Стонущая по ночам от страха перед геенной огненной, под завязку напичканная таблетками, Демми вместе с тем была особа практичная, обладающая талантом руководителя, который умеет смотреть в будущее. Когда Демми в деловом настроении, когда тиранит и опекает меня, я представляю, каким генералиссимусом с куклами она была в детстве. «Да, по отношению к тебе я тигрица-мать и настоящая фурия, – говорила она. – Гумбольдт целый месяц носа не кажет. Это означает, что он во всем винит тебя. Бедный чокнутый Гумбольдт! Мы должны помочь ему. Если он будет преследовать этого Маньяско, его изолируют. Полиция поместит его в Белвью, и тебе придется вносить за него залог. Единственное, что ему сейчас нужно, – это отдых, спокойствие и ни капли в рот. Самое лучшее место для этого – клиника Пейна Уитни. У Джинни есть двоюродный брат, его зовут Альберт. Так вот он заведует приемным отделением в этой клинике. Белвью для Гумбольдта не годится. Это адова дыра. Мы должны собрать денег и устроить его к Уитни. Возможно, нам удастся заставить его пройти хотя бы начальный курс реабилитации».
Демми рьяно взялась за дело; ссылаясь на меня, обзвонила знакомых и малознакомых. Я сам был занят «Фон Тренком». Мы вернулись из Коннектикута, и я должен был присутствовать на репетициях в «Беласко». Напористая Демми быстро собрала больше трех тысяч долларов. Один Хильдебранд, хотя еще дулся на Гумбольдта, внес две тысячи с условием, что деньги будут потрачены на психиатра и только при крайней необходимости. Симкин, юрист с Пятой авеню, согласился оформить фонд и взять его на хранение.

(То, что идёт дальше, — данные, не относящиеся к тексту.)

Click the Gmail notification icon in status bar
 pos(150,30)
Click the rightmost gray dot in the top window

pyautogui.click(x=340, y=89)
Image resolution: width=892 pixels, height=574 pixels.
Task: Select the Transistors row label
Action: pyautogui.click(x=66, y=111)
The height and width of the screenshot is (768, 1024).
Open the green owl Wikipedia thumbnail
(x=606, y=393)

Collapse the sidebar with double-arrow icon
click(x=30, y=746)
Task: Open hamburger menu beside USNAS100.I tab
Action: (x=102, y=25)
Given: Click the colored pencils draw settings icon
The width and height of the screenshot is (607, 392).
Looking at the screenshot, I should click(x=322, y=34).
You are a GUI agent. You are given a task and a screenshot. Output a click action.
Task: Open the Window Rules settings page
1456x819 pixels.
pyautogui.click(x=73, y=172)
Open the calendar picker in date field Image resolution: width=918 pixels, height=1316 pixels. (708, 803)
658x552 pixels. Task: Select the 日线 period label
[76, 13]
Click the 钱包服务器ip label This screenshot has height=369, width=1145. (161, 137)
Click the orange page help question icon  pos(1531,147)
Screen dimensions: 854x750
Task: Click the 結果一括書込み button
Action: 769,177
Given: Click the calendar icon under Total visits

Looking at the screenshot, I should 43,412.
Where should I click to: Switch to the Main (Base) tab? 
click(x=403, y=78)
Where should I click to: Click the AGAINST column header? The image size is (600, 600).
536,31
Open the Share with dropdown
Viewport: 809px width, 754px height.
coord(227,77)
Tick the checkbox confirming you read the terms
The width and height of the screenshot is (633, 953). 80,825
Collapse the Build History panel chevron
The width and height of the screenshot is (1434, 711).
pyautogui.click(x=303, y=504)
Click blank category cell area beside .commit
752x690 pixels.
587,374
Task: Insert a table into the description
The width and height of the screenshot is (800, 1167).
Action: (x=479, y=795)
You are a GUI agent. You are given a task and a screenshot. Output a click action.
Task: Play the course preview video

Хильдебранд знал, и вскоре мы все тоже узнали, что Гумбольдт нанял частного детектива, некоего Скаччиа, для слежки за Кэтлин и что этот Скаччиа уже «съел» добрую часть гуггенхеймского гранта. К тому времени Кэтлин уже отправилась в Неваду, чтобы подать на развод, но Скаччиа докладывал Гумбольдту, что она в Нью-Йорке и погрязла в похоти. Между тем сам Гумбольдт с участием уолл-стритовских маклеров разработал новый изощренный план, грозящий обернуться грандиозным скандалом. Если он застукает Кэтлин, уличит ее в супружеской неверности, то к нему целиком отойдет их «имение», жалкий домишко в Нью-Джерси стоимостью восемь тысяч, наполовину уже заложенный, – так пояснил мне один знакомый, богемный радикал Орландо Хаггинс, знающий толк в деньгах. Нью-йоркские авангардисты знают толк в деньгах.
Дни летом бегут быстро. В августе начались репетиции. Ночи были жаркие, изнурительные. По утрам я вставал измотанный донельзя. Демми отпаивала меня кофе, заставляла проглотить несколько порций и выслушать множество советов относительно театра, Гумбольдта и жизненной линии. Ее маленький белый фокстерьер Катон клянчил подачки, вставая на задние лапы и тявкая. Я тоже предпочел бы спать целый день на его подушечке под окном, около горшков с бегониями, нежели сидеть в затхлом зале «Беласко» и слушать плохих актеров. Я начинал ненавидеть театр. Это нехорошее чувство подогревалось наигранностью их объятий, слез, клятв. Пьеса больше не была моей пьесой. Ее автором был пучеглазый Гарольд Лэмптон. Ради него я переписывал в артистических уборных диалоги. Труппу он набрал хуже некуда. Все талантливые нью-йоркские актеры были заняты в мелодраме, которую лихорадочно ставил безумный Гумбольдт. Зрителями его были старые приятели и поклонники, собирающиеся в «Белой лошади» на Гудзон-стрит. Там он крикливо произносил свои ученые монологи. Там же Гумбольдт встречался с юристами и, если был в духе, с двумя-тремя психиатрами.